*** Begin section ***
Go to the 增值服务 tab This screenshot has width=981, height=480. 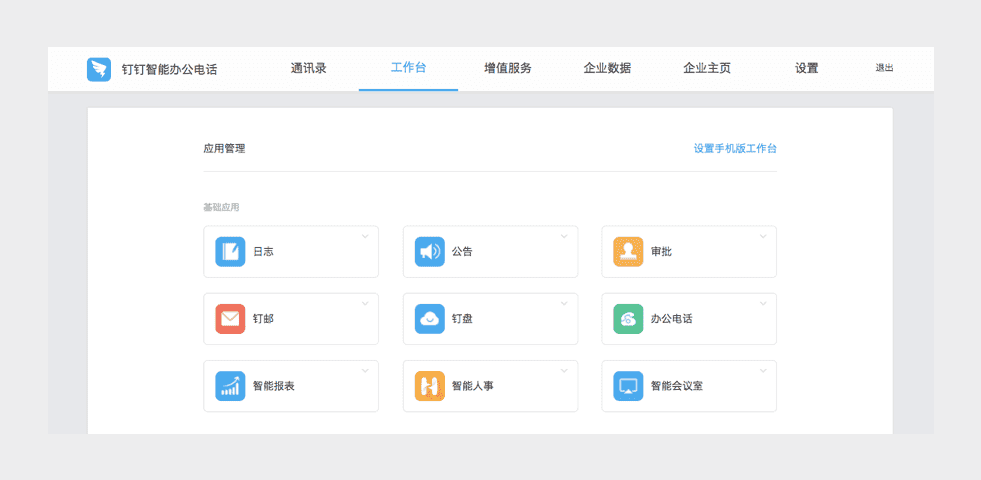tap(508, 69)
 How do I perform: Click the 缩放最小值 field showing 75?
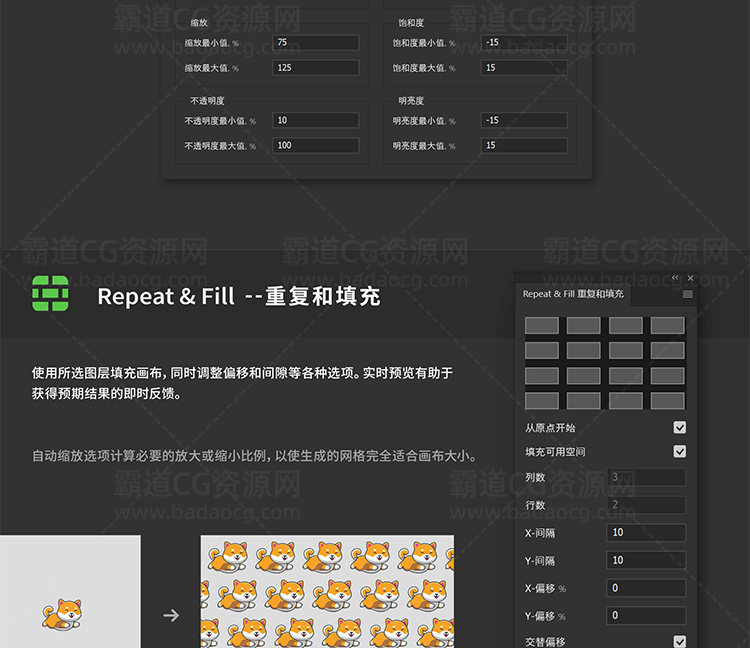tap(315, 43)
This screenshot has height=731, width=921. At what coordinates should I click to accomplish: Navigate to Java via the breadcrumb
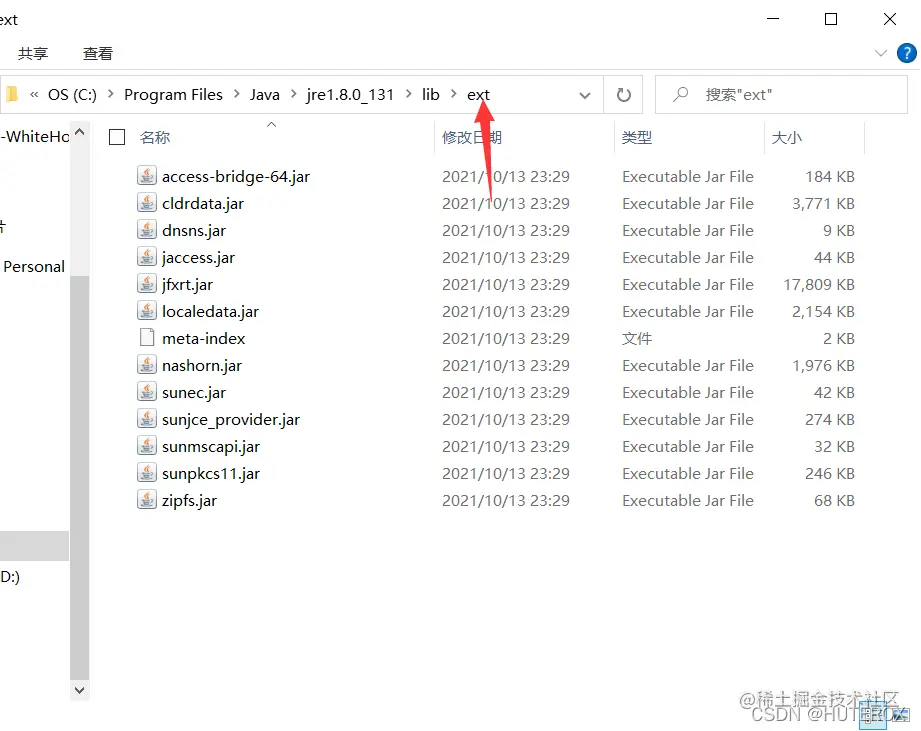coord(264,94)
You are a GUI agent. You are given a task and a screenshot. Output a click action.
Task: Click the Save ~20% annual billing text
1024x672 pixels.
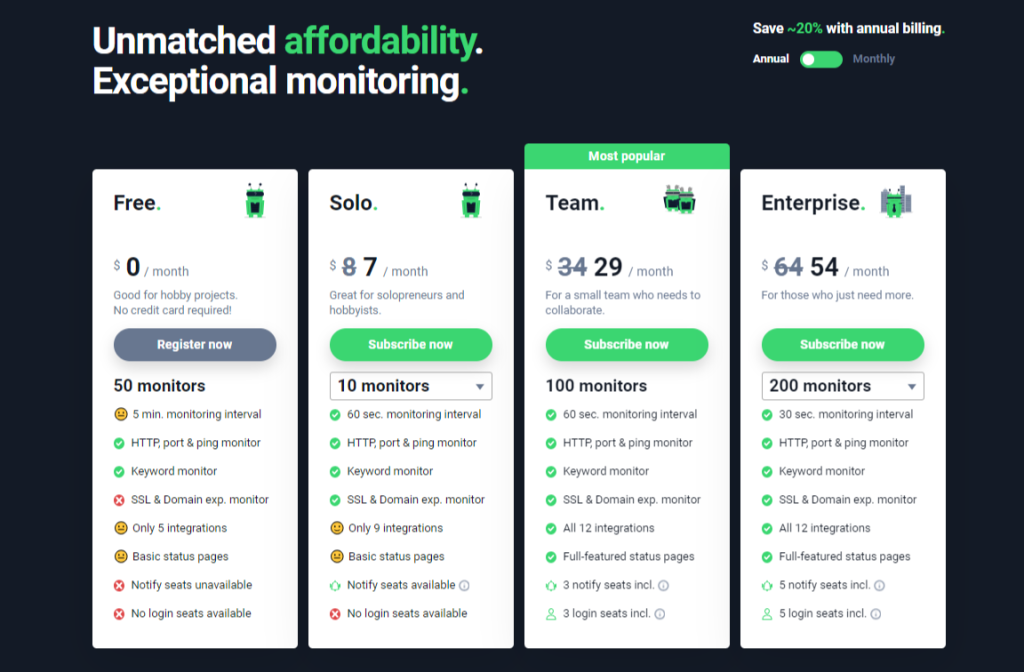tap(848, 28)
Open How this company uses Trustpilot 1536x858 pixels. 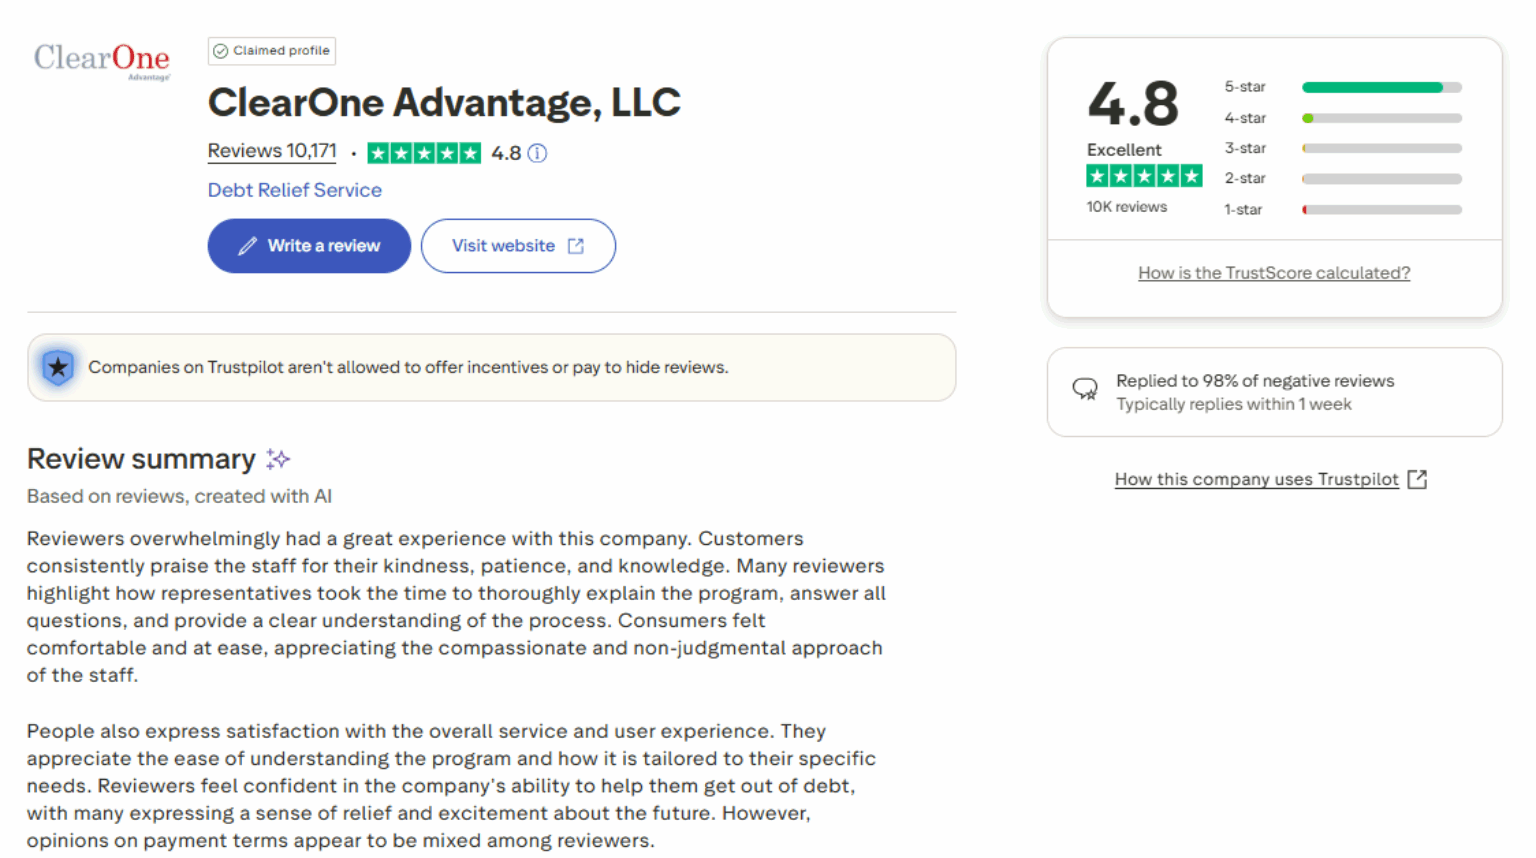1257,479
*** End section ***
● **Instructions for the task**
Starting at the line above that has "This screenshot has height=731, width=921." and ending at the line that has "Task: Click the Save ~20% annual billing text", copy each line exactly, leaving the pictures out and adding nothing.

● **Response area**
This screenshot has height=731, width=921. At what coordinates should I click to accomplish: Navigate to Java via the breadcrumb
coord(264,94)
You are a GUI agent. You are given a task and a screenshot. Output a click action.
Task: Click the Save ~20% annual billing text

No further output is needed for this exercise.